------ TASK INPUT
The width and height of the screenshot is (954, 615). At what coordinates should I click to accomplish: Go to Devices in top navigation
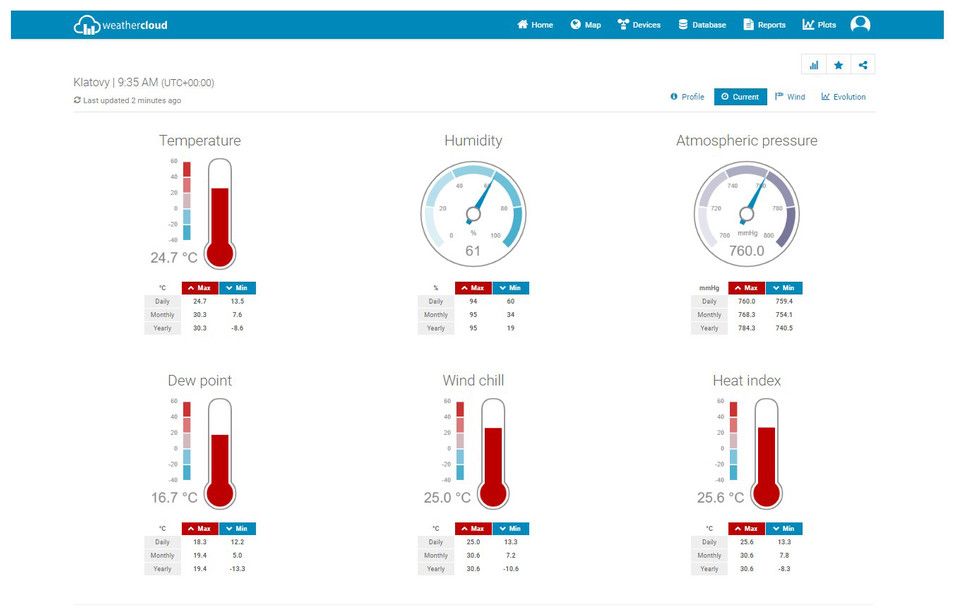coord(639,25)
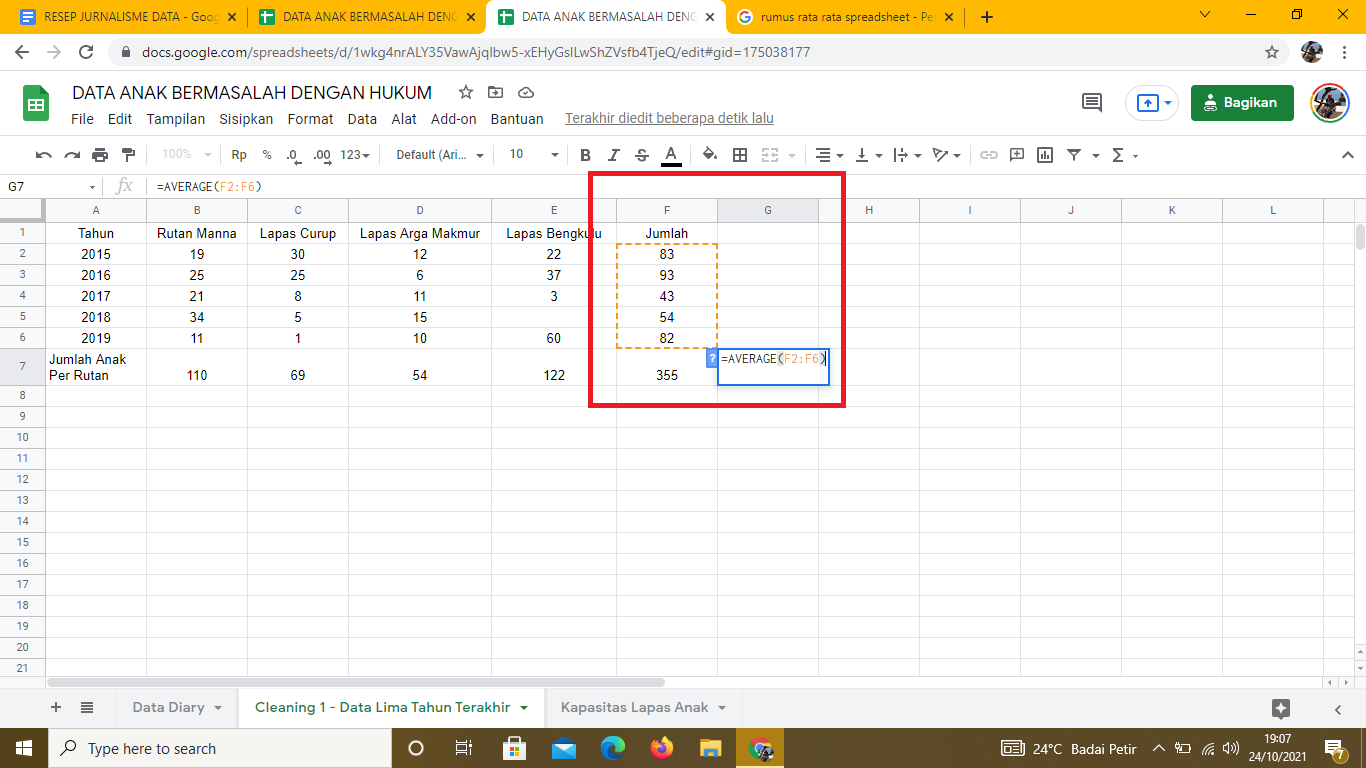Click the Explore star icon
The height and width of the screenshot is (768, 1366).
(x=1280, y=708)
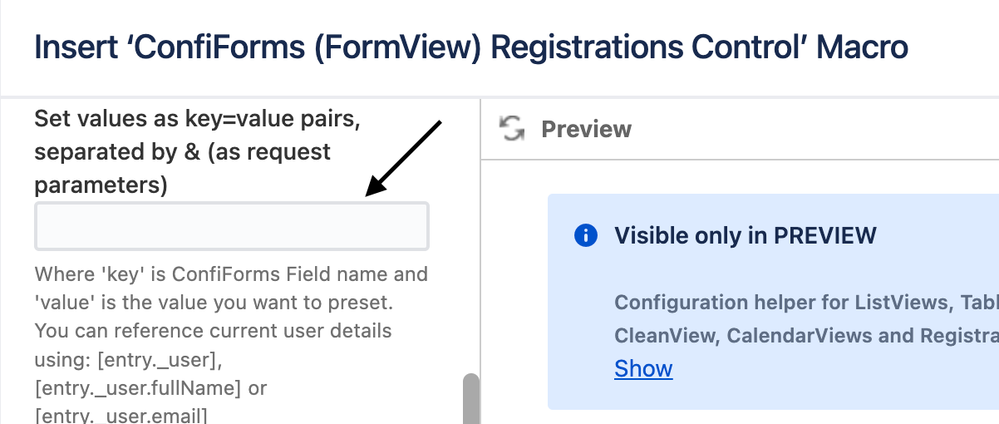Click the 'value is the value you want' line
The height and width of the screenshot is (424, 999).
(x=213, y=302)
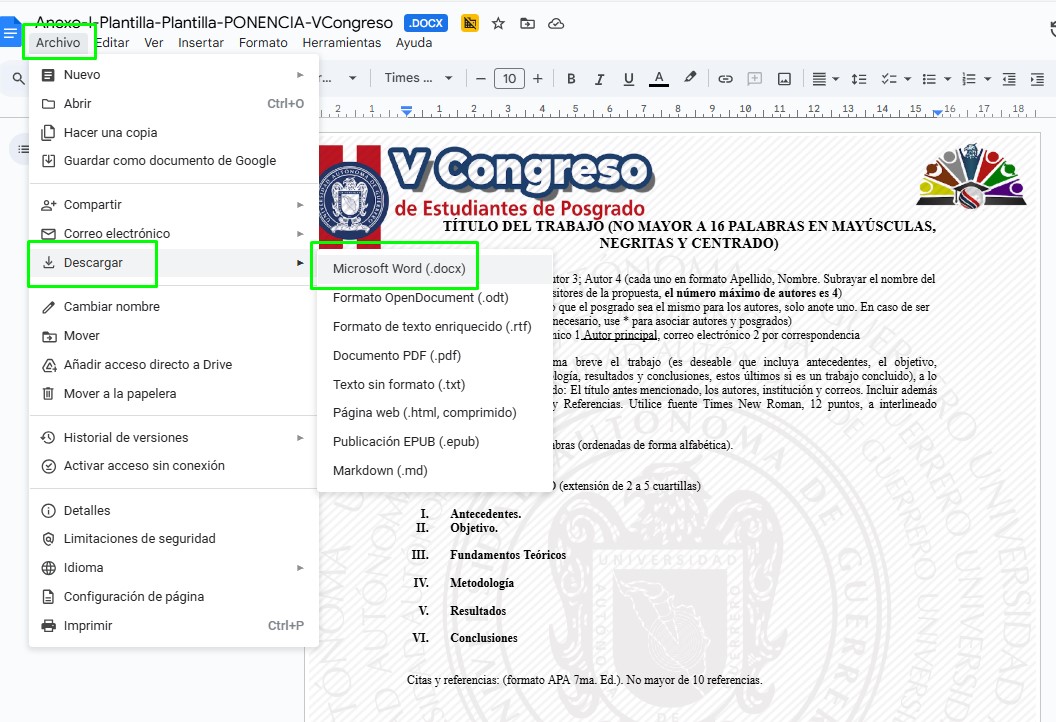Toggle italic formatting
This screenshot has width=1056, height=722.
599,78
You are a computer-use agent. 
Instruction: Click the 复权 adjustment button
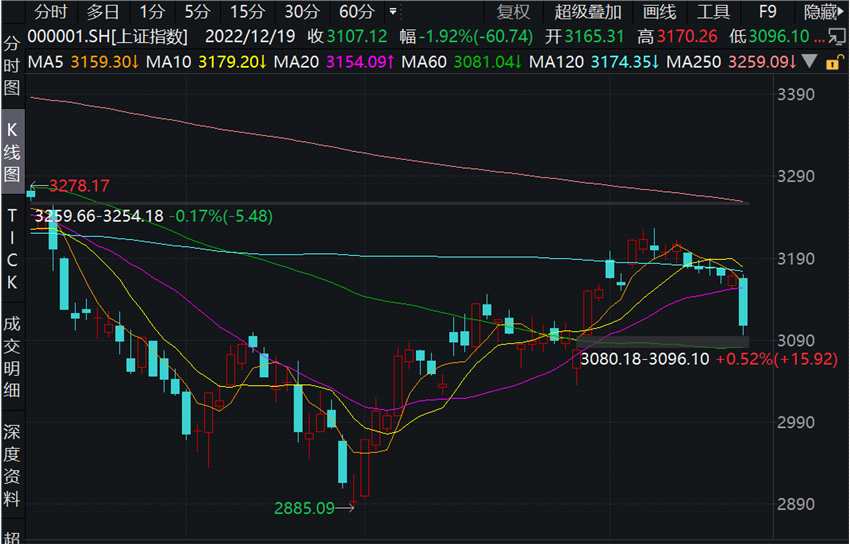point(513,11)
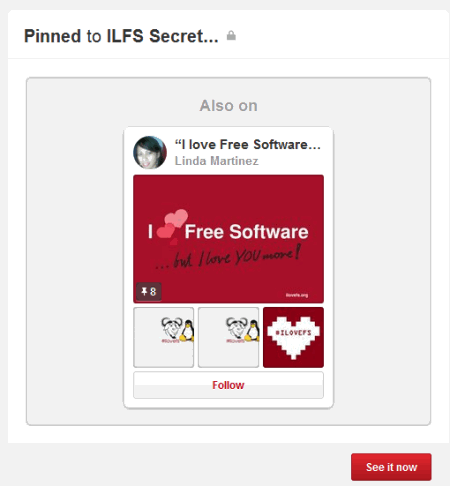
------------
Repeat the entries above exactly and skip the images.

SOLUTION FOR THIS TASK:
The width and height of the screenshot is (954, 615). At what coordinates should I click to accomplish: Go to Devices in top navigation
coord(639,25)
Click the Explore star icon
The height and width of the screenshot is (768, 1366).
(x=1280, y=708)
Click the 'value is the value you want' line
The height and width of the screenshot is (424, 999).
(x=213, y=302)
Toggle italic formatting
This screenshot has width=1056, height=722.
599,78
You are a computer-use agent. 
Instruction: Click the 复权 adjustment button
point(513,11)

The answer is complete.